I felt safer than I had in a long time. If the people around me still had murderous impulses, they were directed at the prime minister. Nobody seemed interested in blowing me up anymore, which should have been a relief. To be honest, one part of me, maybe not the healthiest part, missed the drama and the attention. Still, I was over it. Let Clean Slate do their worst. I didn’t care. I’d just go on painting. I
concluded that all I had to do was ignore politics and politics would ignore me.
In the infinite wisdom of my twenty-three years and from the enormously clarifying vantage point of my nearing-death experience, I can now see that I had a hopelessly naive view of the world.
Our very own Medici
The sound of an explosion makes me jump, or want to. It’s hard to jump when you’re tied to a chair. More explosions follow. The first set of fireworks. It must be nine o’clock. How time flies when you’re having fun. Now I can hear someone making a toast. It sounds like Cashie. I suppose it’s only logical that she’d be here tonight. I feel really sad. I’m fond of Cashie, and I don’t want her to die.
Aurelia Cash entered our lives in a big way during that first summer of Destiny’s government.
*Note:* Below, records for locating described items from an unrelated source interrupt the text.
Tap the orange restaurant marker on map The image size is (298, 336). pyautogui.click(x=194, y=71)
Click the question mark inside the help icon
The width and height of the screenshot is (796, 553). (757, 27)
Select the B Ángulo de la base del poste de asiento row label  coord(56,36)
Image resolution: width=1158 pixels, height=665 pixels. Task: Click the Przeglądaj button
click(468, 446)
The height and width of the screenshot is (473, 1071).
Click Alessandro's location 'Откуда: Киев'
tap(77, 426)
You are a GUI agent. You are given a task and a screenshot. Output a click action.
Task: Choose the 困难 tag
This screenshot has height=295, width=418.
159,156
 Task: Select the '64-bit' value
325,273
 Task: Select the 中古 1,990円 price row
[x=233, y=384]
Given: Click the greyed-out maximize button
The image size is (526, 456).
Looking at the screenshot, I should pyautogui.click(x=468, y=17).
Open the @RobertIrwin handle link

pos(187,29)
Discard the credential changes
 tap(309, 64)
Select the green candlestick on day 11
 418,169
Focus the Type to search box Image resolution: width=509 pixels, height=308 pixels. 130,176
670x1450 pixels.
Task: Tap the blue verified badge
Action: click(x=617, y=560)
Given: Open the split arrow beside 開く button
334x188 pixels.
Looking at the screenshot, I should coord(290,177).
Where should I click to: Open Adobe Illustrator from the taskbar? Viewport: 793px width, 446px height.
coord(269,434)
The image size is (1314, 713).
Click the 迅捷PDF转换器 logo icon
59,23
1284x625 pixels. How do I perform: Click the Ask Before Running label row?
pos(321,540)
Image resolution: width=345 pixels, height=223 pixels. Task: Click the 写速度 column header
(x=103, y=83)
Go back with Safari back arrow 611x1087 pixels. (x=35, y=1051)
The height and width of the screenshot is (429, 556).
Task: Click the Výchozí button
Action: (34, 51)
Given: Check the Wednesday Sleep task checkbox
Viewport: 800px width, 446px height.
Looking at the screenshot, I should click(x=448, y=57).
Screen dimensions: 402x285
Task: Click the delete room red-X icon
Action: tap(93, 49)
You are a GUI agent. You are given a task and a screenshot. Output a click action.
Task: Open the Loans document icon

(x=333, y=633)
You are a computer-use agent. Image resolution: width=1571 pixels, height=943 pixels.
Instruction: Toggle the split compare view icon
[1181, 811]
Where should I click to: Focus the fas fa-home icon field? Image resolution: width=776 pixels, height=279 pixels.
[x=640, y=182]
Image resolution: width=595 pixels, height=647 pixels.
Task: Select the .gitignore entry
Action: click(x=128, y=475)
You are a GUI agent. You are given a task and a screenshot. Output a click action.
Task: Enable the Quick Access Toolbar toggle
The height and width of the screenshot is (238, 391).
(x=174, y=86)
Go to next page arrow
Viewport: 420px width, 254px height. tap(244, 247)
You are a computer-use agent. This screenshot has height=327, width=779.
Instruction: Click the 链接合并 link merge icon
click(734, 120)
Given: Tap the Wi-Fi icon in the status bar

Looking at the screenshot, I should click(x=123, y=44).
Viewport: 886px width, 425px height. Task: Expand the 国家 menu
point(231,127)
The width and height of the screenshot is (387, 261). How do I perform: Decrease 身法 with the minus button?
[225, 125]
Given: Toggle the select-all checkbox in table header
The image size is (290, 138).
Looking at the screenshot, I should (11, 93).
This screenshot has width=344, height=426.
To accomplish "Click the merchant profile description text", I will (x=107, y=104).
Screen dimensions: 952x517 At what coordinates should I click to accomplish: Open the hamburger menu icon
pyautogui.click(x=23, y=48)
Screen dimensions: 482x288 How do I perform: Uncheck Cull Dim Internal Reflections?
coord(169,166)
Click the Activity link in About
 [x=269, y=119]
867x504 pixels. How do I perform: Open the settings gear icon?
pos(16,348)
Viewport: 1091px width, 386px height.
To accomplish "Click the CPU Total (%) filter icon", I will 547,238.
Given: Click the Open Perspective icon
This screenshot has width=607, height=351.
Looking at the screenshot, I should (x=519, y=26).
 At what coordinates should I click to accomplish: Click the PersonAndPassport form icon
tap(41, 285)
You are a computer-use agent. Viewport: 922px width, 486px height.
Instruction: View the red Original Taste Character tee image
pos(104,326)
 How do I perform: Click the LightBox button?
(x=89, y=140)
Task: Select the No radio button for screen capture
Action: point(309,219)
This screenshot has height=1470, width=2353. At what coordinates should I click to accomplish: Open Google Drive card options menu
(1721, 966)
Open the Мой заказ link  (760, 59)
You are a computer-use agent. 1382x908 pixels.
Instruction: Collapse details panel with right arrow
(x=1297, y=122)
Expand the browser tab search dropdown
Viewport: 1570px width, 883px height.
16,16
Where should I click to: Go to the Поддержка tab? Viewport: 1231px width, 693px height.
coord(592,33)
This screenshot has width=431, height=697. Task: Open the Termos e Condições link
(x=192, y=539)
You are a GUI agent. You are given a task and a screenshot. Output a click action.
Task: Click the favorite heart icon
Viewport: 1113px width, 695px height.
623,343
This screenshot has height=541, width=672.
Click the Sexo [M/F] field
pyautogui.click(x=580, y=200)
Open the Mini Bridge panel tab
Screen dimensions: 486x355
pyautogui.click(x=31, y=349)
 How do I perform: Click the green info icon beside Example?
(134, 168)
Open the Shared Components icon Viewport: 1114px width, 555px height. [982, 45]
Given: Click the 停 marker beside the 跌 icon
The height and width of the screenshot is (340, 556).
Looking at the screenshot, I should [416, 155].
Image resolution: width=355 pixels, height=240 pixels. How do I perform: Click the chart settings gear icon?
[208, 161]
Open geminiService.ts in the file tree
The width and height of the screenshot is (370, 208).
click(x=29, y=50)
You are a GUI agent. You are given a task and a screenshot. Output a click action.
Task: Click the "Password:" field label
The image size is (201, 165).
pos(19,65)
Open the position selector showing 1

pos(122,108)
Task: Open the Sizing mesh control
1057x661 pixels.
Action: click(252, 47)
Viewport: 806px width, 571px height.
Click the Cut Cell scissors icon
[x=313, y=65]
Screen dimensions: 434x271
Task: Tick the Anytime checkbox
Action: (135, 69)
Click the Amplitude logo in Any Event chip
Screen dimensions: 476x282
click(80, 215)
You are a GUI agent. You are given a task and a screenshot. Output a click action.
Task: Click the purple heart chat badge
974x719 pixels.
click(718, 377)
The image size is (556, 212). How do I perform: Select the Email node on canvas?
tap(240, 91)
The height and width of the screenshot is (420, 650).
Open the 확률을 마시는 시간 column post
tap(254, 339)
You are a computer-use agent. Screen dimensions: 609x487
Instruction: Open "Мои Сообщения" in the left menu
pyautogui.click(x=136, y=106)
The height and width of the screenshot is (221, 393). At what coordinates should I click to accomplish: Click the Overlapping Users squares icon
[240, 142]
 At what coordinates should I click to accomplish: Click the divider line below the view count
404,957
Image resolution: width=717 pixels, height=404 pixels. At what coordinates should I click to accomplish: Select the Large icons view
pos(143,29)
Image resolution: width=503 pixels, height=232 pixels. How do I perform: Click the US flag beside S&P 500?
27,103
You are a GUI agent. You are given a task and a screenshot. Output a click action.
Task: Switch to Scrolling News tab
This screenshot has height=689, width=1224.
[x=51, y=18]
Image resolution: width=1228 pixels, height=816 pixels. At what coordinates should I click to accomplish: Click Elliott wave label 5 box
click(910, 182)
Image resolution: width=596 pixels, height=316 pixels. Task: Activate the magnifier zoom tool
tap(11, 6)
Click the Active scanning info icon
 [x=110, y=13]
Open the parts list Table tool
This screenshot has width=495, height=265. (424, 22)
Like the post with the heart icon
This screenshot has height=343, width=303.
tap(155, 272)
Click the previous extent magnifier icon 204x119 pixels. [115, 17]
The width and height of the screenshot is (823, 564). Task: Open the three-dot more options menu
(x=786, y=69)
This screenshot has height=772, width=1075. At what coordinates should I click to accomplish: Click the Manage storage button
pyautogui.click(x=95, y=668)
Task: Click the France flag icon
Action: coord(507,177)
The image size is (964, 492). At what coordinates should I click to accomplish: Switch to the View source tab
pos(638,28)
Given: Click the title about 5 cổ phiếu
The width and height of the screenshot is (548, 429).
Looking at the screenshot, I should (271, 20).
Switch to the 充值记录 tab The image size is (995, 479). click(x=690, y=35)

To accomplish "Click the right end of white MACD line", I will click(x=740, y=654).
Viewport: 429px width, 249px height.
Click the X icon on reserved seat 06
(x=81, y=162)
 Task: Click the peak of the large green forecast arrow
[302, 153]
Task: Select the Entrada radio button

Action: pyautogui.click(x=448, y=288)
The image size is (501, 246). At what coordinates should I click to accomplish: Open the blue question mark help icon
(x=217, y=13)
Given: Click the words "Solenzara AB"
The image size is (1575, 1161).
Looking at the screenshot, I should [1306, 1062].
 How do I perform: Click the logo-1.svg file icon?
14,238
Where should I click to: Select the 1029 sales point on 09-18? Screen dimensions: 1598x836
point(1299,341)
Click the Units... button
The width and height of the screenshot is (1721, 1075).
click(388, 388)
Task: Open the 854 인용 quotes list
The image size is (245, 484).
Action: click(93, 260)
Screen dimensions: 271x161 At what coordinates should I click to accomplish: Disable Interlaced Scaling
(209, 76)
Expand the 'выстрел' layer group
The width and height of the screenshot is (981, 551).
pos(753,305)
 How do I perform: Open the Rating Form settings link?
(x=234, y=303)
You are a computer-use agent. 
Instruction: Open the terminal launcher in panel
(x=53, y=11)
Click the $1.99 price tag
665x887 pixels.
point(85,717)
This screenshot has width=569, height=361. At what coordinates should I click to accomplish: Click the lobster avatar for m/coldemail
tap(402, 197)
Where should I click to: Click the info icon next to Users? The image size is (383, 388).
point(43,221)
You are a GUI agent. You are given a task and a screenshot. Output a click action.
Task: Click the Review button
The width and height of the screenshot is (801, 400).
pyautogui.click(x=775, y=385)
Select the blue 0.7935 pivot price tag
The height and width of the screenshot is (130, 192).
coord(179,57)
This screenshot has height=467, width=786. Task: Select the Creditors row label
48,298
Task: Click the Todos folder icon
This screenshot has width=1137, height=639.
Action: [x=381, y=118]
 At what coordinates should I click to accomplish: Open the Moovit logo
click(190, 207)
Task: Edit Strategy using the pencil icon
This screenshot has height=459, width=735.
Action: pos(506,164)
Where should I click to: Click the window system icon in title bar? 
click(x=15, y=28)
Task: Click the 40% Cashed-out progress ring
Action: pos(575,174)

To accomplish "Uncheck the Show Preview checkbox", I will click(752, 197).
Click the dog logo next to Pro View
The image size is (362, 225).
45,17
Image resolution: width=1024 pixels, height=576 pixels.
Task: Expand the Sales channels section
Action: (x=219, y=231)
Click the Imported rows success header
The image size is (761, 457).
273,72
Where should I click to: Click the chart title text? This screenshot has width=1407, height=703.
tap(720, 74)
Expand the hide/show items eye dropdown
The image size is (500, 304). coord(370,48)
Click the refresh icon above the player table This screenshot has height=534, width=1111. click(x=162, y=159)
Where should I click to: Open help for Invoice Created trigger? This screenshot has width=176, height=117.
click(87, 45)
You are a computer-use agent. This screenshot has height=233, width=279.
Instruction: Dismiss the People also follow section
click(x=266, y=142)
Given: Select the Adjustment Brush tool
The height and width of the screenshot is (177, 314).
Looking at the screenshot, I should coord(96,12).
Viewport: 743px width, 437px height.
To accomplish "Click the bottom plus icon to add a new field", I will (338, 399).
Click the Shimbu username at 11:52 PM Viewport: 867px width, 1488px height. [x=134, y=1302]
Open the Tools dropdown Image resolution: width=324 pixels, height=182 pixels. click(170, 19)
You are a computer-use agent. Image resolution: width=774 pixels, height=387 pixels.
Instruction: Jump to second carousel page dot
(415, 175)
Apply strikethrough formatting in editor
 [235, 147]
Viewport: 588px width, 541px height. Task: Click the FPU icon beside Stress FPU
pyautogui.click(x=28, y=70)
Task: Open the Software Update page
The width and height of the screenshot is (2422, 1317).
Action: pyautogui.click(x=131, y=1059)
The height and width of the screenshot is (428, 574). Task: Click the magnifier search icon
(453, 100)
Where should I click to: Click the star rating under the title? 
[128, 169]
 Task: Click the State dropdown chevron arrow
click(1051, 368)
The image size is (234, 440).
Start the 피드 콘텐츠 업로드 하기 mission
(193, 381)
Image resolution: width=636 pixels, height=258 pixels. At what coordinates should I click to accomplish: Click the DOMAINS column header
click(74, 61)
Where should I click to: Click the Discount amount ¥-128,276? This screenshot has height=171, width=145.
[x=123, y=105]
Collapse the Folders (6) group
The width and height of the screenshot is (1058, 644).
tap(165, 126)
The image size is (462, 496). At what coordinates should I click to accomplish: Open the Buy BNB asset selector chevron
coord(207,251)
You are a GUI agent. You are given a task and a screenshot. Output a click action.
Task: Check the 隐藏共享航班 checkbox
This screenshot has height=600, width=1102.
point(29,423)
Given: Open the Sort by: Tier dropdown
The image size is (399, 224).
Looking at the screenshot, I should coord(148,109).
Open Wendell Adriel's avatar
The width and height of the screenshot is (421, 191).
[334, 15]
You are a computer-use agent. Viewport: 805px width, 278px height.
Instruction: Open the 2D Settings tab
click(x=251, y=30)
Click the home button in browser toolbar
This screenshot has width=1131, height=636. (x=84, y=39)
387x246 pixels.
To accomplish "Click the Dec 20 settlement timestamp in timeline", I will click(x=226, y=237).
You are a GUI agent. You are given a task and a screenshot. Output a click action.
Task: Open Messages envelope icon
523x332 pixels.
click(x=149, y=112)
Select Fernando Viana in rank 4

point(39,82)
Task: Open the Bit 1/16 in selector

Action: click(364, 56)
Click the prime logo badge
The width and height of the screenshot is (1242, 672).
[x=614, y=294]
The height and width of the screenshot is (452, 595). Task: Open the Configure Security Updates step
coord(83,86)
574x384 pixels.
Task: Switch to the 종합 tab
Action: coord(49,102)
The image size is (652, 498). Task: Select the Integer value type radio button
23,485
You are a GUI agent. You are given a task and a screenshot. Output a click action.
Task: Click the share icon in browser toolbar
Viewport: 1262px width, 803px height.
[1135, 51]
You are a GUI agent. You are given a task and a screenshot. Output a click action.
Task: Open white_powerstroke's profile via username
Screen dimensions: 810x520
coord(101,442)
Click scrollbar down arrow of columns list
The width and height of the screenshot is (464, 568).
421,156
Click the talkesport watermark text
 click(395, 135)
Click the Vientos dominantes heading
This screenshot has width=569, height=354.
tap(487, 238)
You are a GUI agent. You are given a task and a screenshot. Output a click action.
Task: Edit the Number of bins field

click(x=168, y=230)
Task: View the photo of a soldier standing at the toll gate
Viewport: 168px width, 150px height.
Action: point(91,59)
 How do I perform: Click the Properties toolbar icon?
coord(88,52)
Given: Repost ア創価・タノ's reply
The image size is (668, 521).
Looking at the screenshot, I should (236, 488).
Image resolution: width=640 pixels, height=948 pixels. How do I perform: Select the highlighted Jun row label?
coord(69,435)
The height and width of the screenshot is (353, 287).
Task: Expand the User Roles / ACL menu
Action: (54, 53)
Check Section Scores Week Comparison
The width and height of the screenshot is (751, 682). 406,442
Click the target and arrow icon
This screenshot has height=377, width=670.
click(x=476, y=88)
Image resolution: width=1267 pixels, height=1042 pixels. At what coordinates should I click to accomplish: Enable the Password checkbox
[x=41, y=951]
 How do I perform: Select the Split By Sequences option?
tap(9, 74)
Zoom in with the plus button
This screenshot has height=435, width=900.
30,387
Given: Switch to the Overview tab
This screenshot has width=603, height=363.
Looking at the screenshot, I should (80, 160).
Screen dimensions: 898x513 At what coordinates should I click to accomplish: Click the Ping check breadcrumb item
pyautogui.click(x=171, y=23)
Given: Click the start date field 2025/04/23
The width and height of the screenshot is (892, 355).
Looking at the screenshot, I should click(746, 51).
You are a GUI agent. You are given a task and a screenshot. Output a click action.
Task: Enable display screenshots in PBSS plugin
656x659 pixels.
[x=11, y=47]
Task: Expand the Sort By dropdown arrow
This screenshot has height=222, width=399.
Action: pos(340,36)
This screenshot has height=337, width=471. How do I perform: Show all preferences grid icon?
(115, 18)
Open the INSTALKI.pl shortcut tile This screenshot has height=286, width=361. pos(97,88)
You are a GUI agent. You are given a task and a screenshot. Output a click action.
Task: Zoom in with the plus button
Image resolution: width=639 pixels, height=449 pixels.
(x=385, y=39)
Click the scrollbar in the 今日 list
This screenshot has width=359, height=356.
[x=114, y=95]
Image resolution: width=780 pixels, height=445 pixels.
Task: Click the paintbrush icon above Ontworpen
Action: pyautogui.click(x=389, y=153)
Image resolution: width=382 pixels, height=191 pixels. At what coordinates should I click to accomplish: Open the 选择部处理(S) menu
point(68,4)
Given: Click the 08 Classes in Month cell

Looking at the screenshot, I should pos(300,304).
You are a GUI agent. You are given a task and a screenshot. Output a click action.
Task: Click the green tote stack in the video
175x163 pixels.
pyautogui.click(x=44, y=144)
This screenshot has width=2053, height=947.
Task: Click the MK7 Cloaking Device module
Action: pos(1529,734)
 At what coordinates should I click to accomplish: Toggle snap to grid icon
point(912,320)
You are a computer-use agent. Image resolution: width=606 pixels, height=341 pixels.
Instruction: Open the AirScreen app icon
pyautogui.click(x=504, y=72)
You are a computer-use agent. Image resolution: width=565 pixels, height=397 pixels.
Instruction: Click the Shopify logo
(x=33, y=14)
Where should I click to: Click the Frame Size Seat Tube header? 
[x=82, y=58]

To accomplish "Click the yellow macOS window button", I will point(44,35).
She was a property developer, one of that mob who, in the old days, way before Clean Slate or even the Troubles, gentrified the slovenly boho suburb of Paddington, taking it from the artists who’d colonised it and turning it over to the dealers and collectors, forcing the artists to head for the hills. Surry Hills to be precise. Then, they did the same thing to Surry Hills, buying up the warehouses and sending the artists scurrying like cockroaches after a Mortein bomb to suburbs even further west, to Chippendale, for instance. It was around that time that ZakDot and I moved to Chippo. Soon they’d be putting the squeeze on Chippo, but that’s another story. The thing is, Cashie made a bundle.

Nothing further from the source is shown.